Ein Grund ist, dass Genome die Abstammung aufzeichnen. Jeder Mensch erbt von jedem seiner Eltern die Hälfte seiner Gene in Form eng gewundener Chromosomen . Jeder Elternteil wiederum erbte die Hälfte seiner Gene von seinen Eltern und so weiter. "Sie tragen also tatsächlich eine Population von Genomen", sagt Gokcumen. Das bedeutet, dass eine bestimmte Version eines Gens bis zu dem Vorfahren zurückverfolgt werden kann, der es zuerst trug.
Die andere Sache, die Genome interessant macht, sind Mutationen. Die DNA akkumuliert im Laufe der Zeit auf natürliche Weise winzige Mutationen. Nicht alle von ihnen werden an die nächste Generation weitergegeben, aber sie bauen sich in etwa konstanter Geschwindigkeit auf. Dies ermöglicht es Wissenschaftlern, den prozentualen Unterschied zwischen zwei Genomen zu messen, um festzustellen, wann sie voneinander abweichen – eine Technik namens „DNA-Dating“ oder „ molekulare Uhren “.
Einige dieser Uhren sind leicht zu erkennen, wenn Experten zwei Genome vergleichen. Wissenschaftler finden manchmal einen Teil der genetischen Sequenz, sagt Schaefer, und es wird klar, dass "es nur eine Reihe von Mutationen ist, die alle zusammen von Neandertalern geerbt wurden".

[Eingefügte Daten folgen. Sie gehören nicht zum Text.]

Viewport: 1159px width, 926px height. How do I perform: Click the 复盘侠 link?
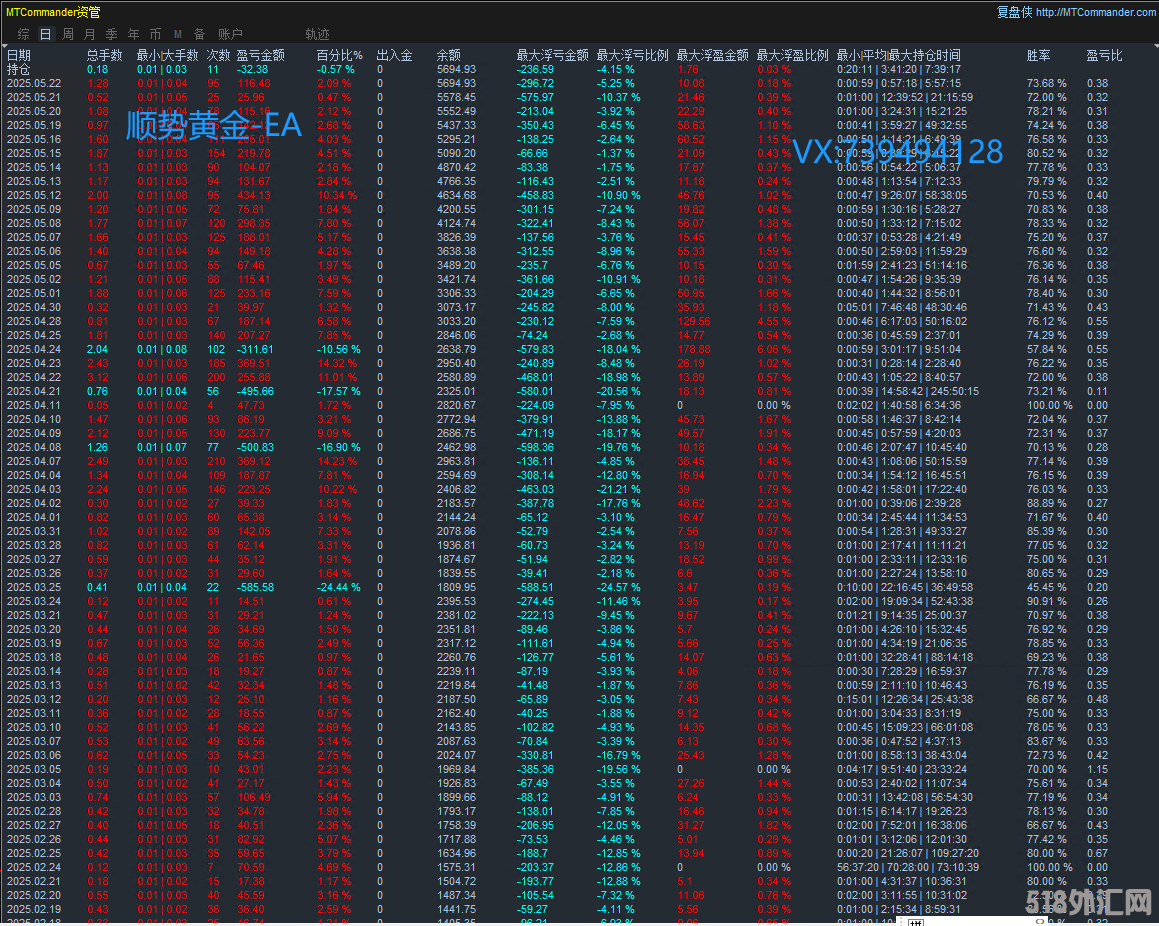click(1014, 12)
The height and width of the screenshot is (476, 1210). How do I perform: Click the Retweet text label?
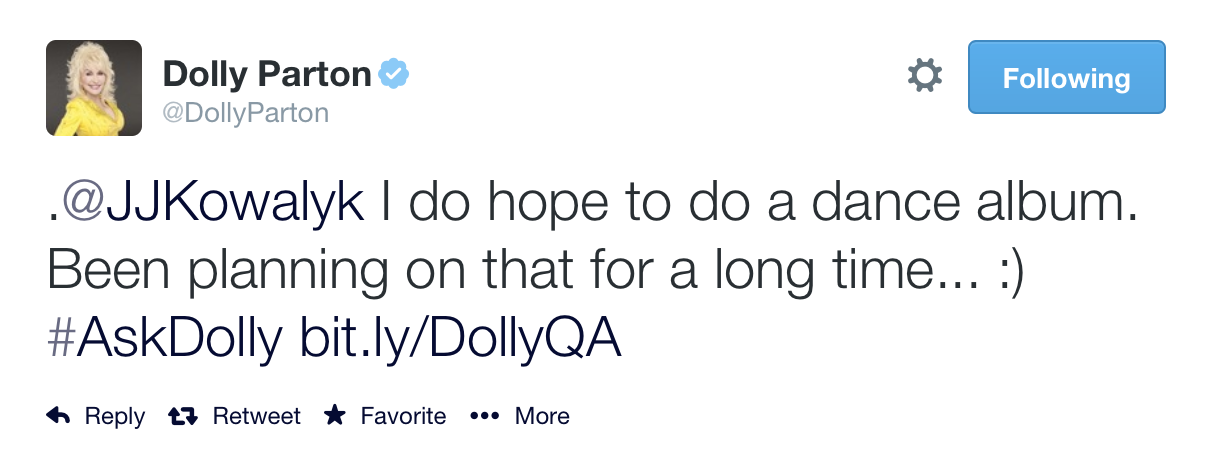tap(256, 416)
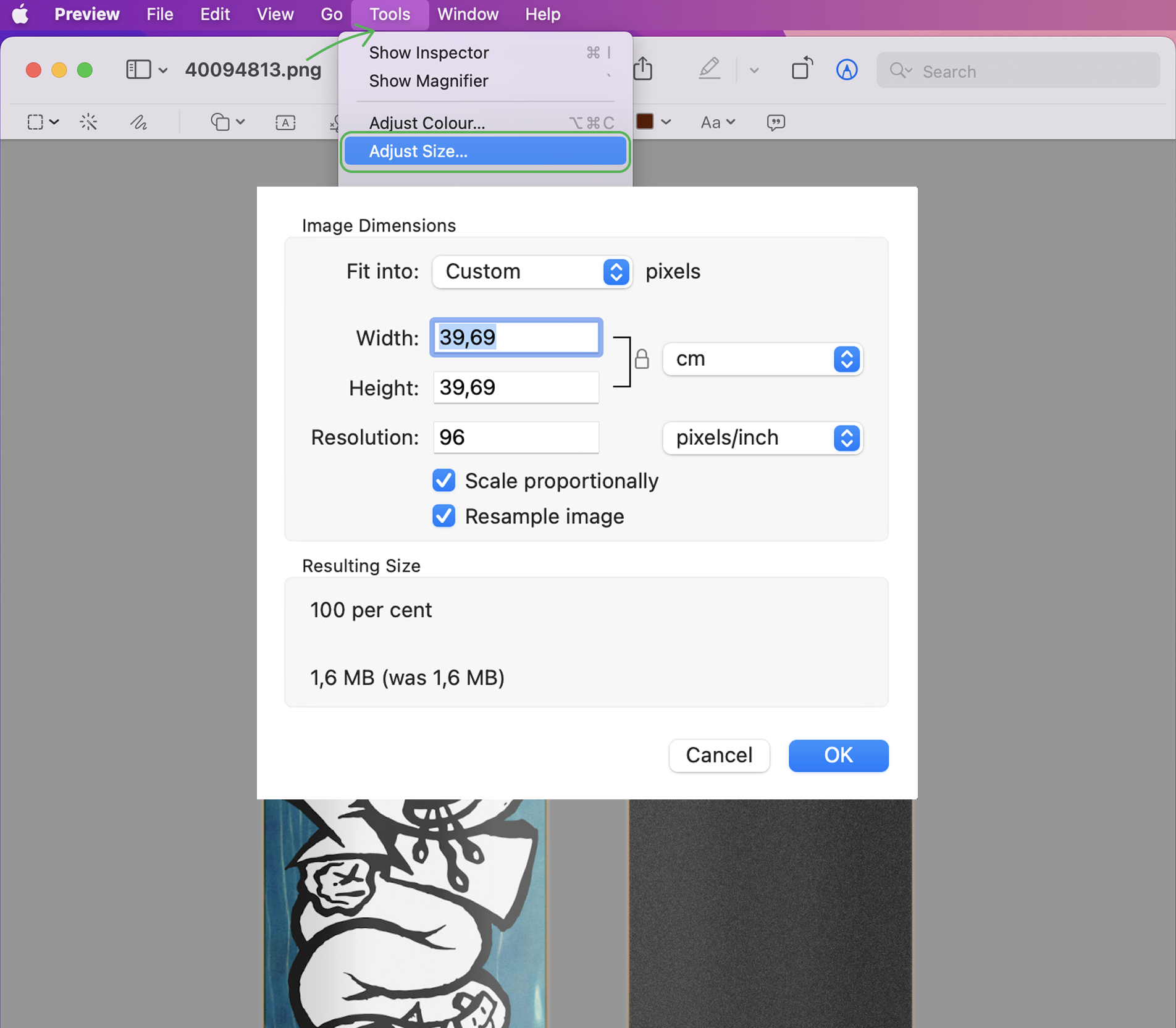Select the Highlight pen tool
The width and height of the screenshot is (1176, 1028).
pos(709,69)
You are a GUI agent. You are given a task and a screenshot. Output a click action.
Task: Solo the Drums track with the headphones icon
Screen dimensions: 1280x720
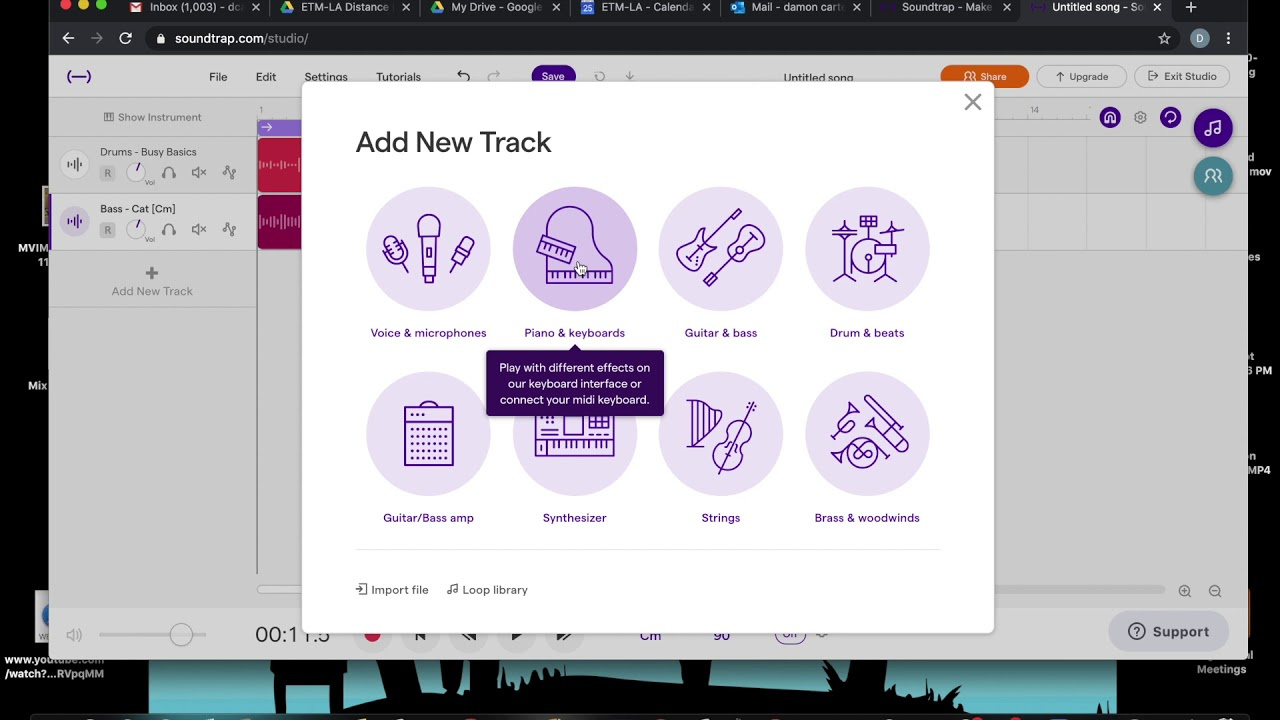click(169, 172)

Was macht uns also einzigartig menschlich?
"Die Vorstellung, was es bedeutet, ein Mensch zu sein, ist ziemlich kompliziert, wenn man bedenkt, wie viel Vermischung zwischen uns und diesen anderen Spezies stattgefunden hat", sagt Schaefer.
Aber um diese komplizierte Frage anzugehen, haben Schaefer und seine Co-Autoren etwas Interessantes getan. Viele zeitgenössische Forschungen haben sich mit den Stellen beschäftigt, an denen die menschliche DNA mit der DNA von Neandertalern und Denisova-Menschen übereinstimmt. "Und wir drehten es um und sagten: 'Nun, wo im Genom sehen Sie beides nicht?'", sagt er.
Shaefer und die Studienautoren grenzten es auf eine Handvoll Gene ein, die über 600.000 Jahre zurückverfolgt werden konnten, vor unseren allerersten modernen Vorfahren . "Obwohl dies ein relativ kleiner Teil des Genoms ist, enthält es statistisch viele Gene und Sequenzen, die möglicherweise funktionsfähig sind", sagt Schäfer. Interessanterweise scheinen die meisten dieser Gene etwas mit der Gehirnentwicklung zu tun zu haben .
Am Ende des Tages sind wir wunderschöne Puzzles, die aus all diesen Teilen bestehen: Neandertaler, Denisovaner und ausgesprochen menschlich. Und unsere Unterschiede sind genauso wichtig wie unsere Gemeinsamkeiten.
"Biologische Variation ist ein Teil dessen, was uns menschlich macht", sagt Gokcumen, "und das ist eigentlich ziemlich cool."
Das ist jetzt interessant
Ein kürzlich wiederentdecktes Fossil mit dem Spitznamen „ Drachenmensch “ könnte der erste bekannte Schädel eines Denisovaner sein. Oder es könnte sich um eine ganz neue Hominin-Art handeln.